• **REQUIREMENT**: Add 64 to every coordinate in the answers, and write out again every line from the one that holds "You are a GUI" through the end of the data, inclusive, requests included. Leave the pictures out.

• **DATA SECTION**:
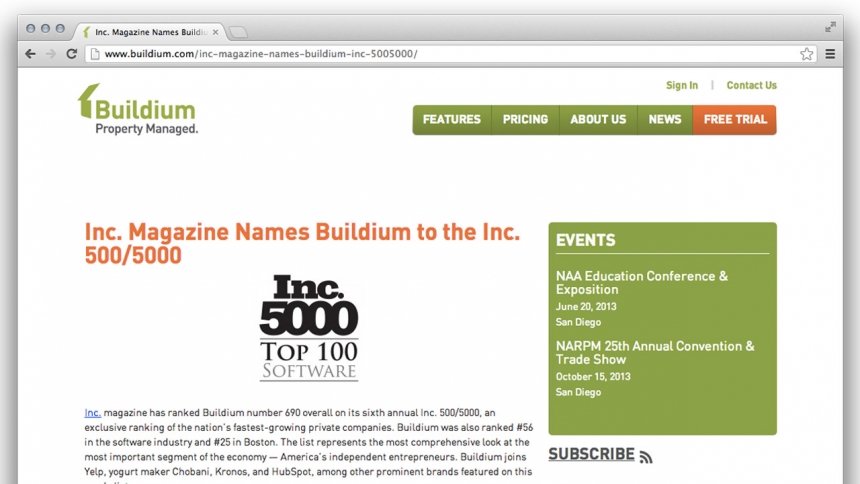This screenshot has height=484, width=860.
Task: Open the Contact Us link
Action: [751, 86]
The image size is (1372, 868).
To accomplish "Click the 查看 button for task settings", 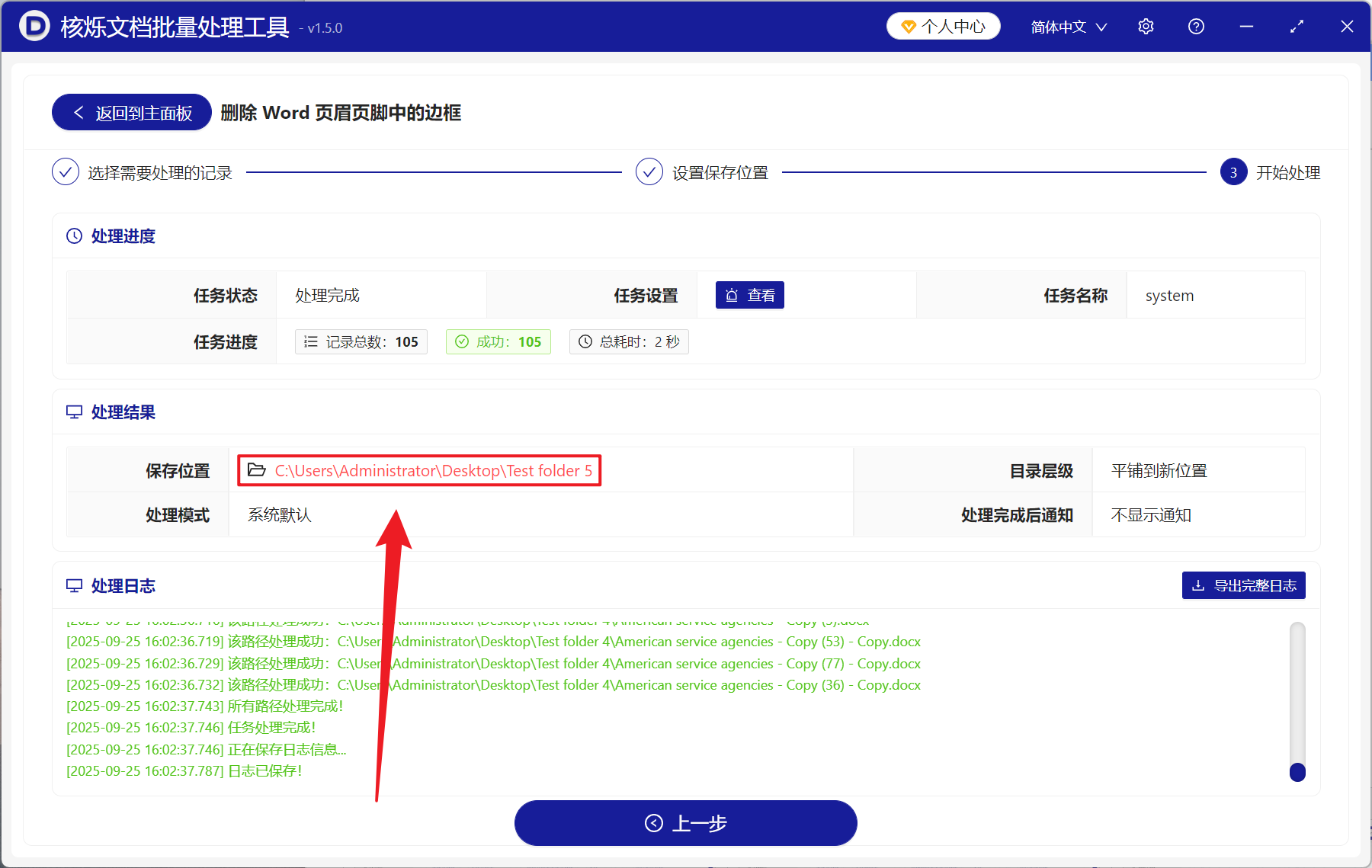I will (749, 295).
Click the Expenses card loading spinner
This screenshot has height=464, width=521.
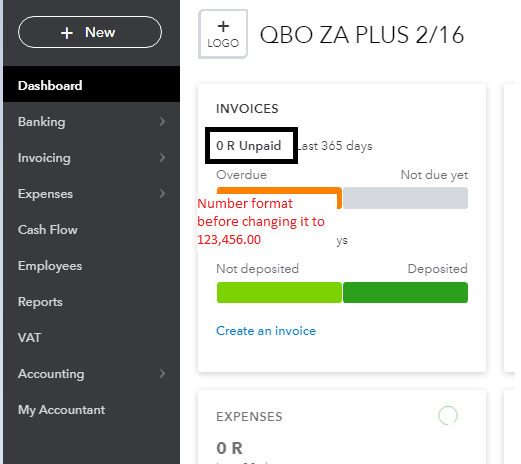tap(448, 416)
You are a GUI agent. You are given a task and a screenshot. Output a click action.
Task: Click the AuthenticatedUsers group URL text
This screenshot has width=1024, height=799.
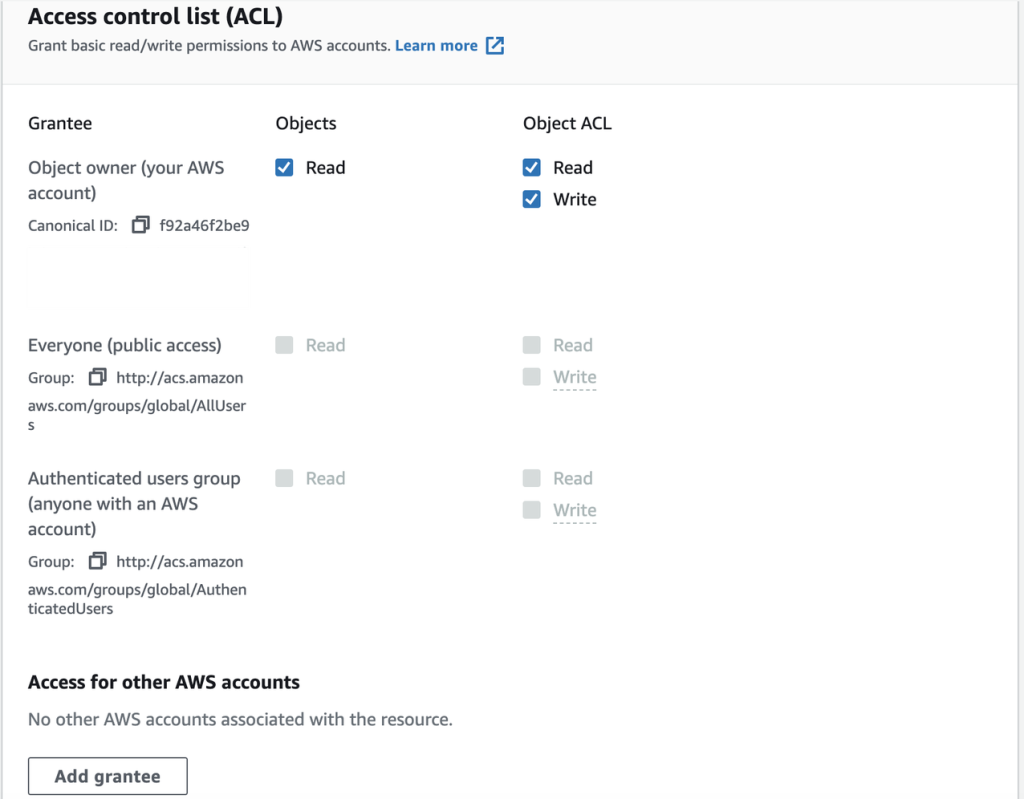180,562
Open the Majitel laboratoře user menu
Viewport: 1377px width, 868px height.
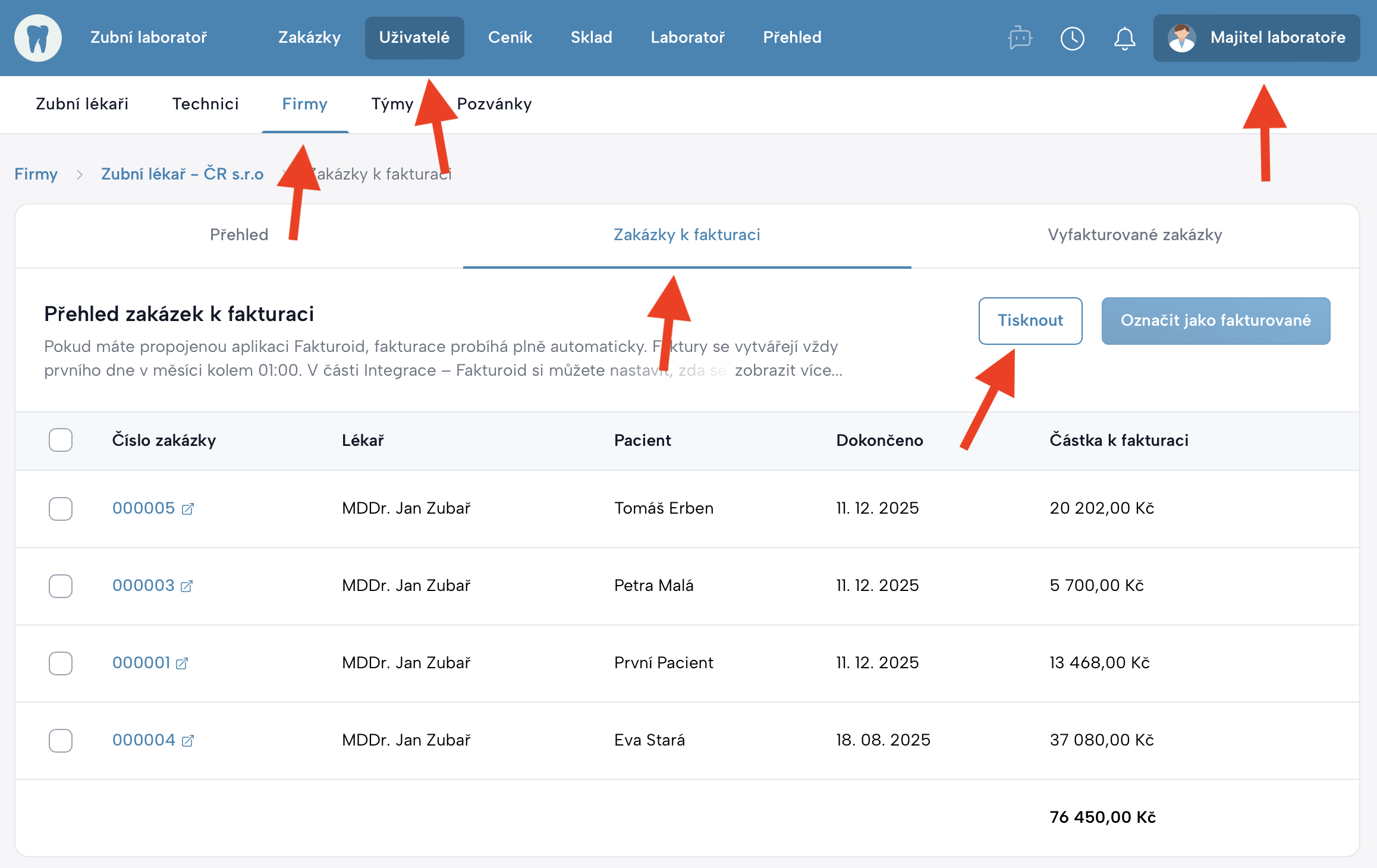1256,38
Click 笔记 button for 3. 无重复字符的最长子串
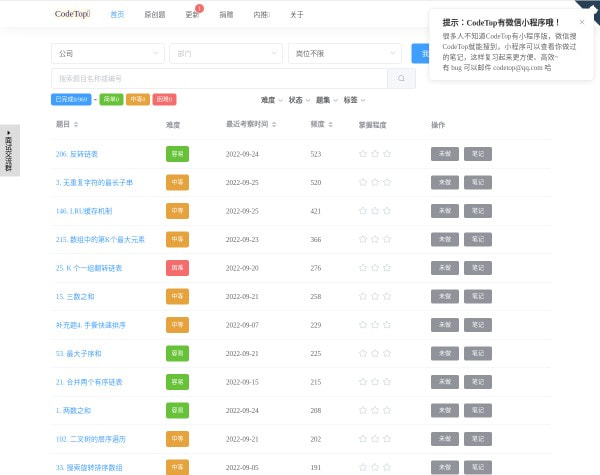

• **TASK RESPONSE**:
You are a GUI agent. You are given a task and a screenshot. Output a click action.
Task: Click the AuthenticatedUsers group URL text
This screenshot has width=1024, height=799.
244,626
Open the Majitel laboratoře user menu
Viewport: 1377px width, 868px height.
1320,102
Click 笔记 button for 3. 无重复字符的最长子串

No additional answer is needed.